AI Compliance Uncovered: How to Build a Custom Governance Strategy for Your Organization
Your Guide to AI Governance and Organizational Success
Navigating the complexities of AI governance, risk management, and organizational strategy can be a significant challenge. In this webinar, Patrick Sullivan, VP of Innovation & Strategy at A-LIGN, and Dr. Shea Brown, Founder & CEO of BABL AI, give actionable advice and real-world examples to help organizations thrive in an AI-driven world. Here are the key takeaways from their discussion.
Understanding and mitigating AI risks
AI systems operate with unparalleled speed and scale, which means risks can spread rapidly across your networks. For instance, an error in a customer-facing chatbot can affect clients almost instantly, leading to significant reputational and legal damage. It’s crucial to proactively assess your AI models to mitigate these risks. This includes technical output testing to ensure results align with claims and seeking independent verification rather than simply taking a vendor’s word.
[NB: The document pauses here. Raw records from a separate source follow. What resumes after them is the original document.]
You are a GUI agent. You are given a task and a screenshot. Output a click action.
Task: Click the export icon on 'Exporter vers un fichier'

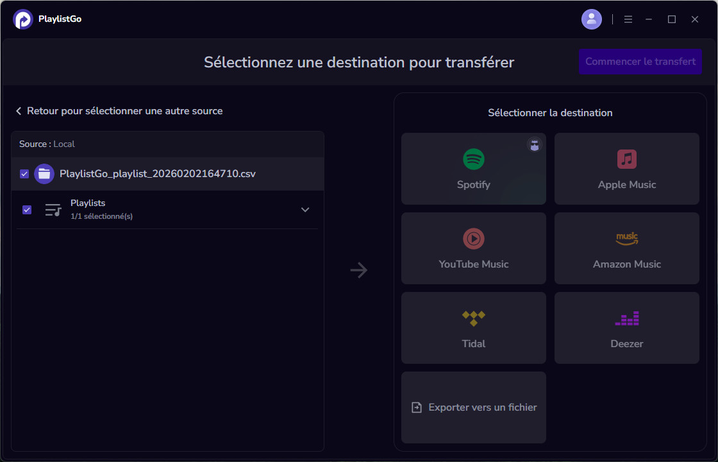coord(417,407)
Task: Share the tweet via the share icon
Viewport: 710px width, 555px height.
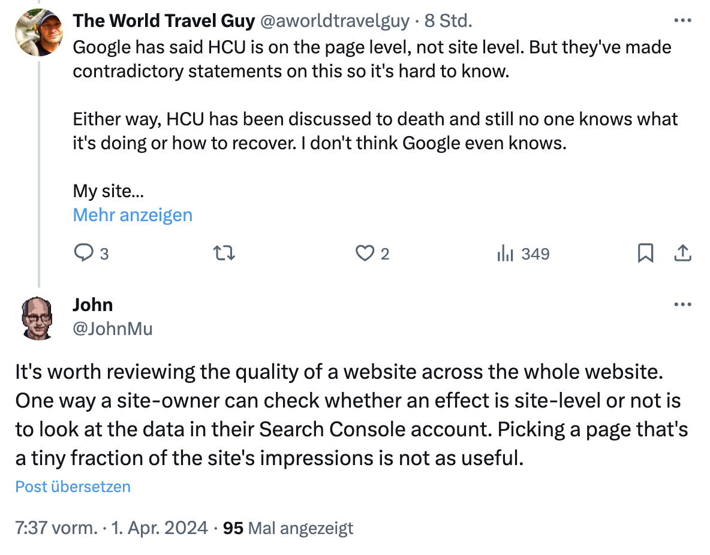Action: 682,254
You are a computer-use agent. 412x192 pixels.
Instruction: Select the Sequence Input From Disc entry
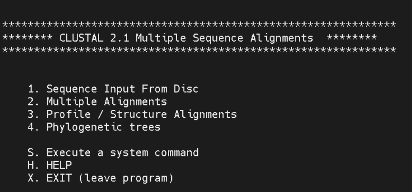pos(113,89)
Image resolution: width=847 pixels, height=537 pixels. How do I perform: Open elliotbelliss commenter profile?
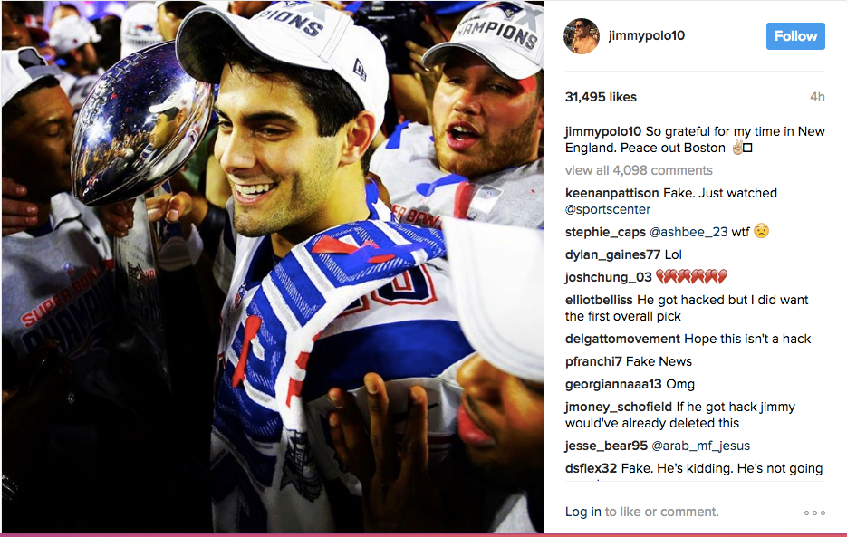[599, 300]
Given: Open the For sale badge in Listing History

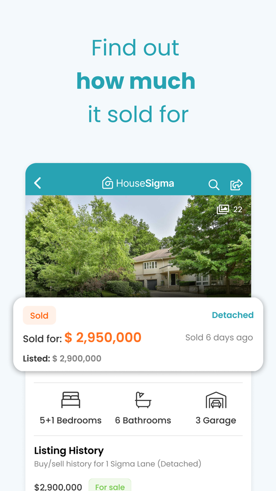Looking at the screenshot, I should click(x=110, y=486).
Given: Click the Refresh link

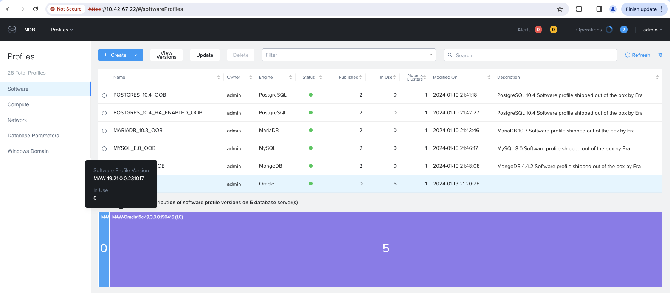Looking at the screenshot, I should [637, 55].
A more subtle but equally important risk is bias within AI systems. While it may not directly harm a user, it can lead to serious compliance and legal fallout for your business. Addressing bias is a governance priority, not just a technical fix. Conduct regular audits of your AI tools to identify and minimize bias, using frameworks like ISO 42001 or the EU AI Act for guidance.
The hidden threat of “Shadow AI”
A major threat to your organization’s data security is Shadow AI — the unauthorized use of external AI tools by employees. When team members use these tools, they can inadvertently expose sensitive company information. The solution is to implement clear and enforceable acceptable-use policies, train employees on safe AI practices, and control access to unauthorized tools.
Why governance is your key differentiator
Dr. Shae Brown emphasized that governance is the single most important factor determining the success or failure of AI projects. A common mistake is deferring governance until results start to show, but research indicates that ROI is unattainable without establishing governance from the very beginning. Frameworks like NIST’s AI Risk Management Framework, ISO 42001, and the EU AI Act can provide a solid foundation for your governance structure.
Your first 90 days of AI governance
If you’re just starting your AI journey, these are five practical steps to establish governance quickly:
- Assign accountability: Designate clear ownership for AI governance responsibilities.
- Gain visibility: Create a comprehensive inventory of all AI deployments across your organization.
- Triage risks: Identify high-risk AI use cases that require immediate attention.
- Conduct basic assessments: Evaluate the regulatory, reputational, and compliance risks associated with these systems.
- Implement immediate controls: Establish essential safeguards for high-risk systems to manage exposure while you refine your policies.
This triage approach allows for quick wins that pave the way for a more comprehensive governance strategy down the line.
The power of strategic partnerships
Adopting AI can feel daunting, but you don’t have to do it alone. Strategic partnerships with external experts can provide invaluable experience and resources. These collaborations can significantly reduce the time it takes to see value from AI, allowing your organization to focus on its core strengths and move from planning to execution with confidence.
Final thoughts
AI governance is no longer optional — it’s essential for minimizing risks and maximizing ROI. Whether you’re addressing Shadow AI, ensuring compliance, or building a governance framework from the ground up, having an actionable strategy is critical. By equipping your organization with the right tools, frameworks, and a proactive approach, you’ll be well-positioned for success in 2026 and beyond.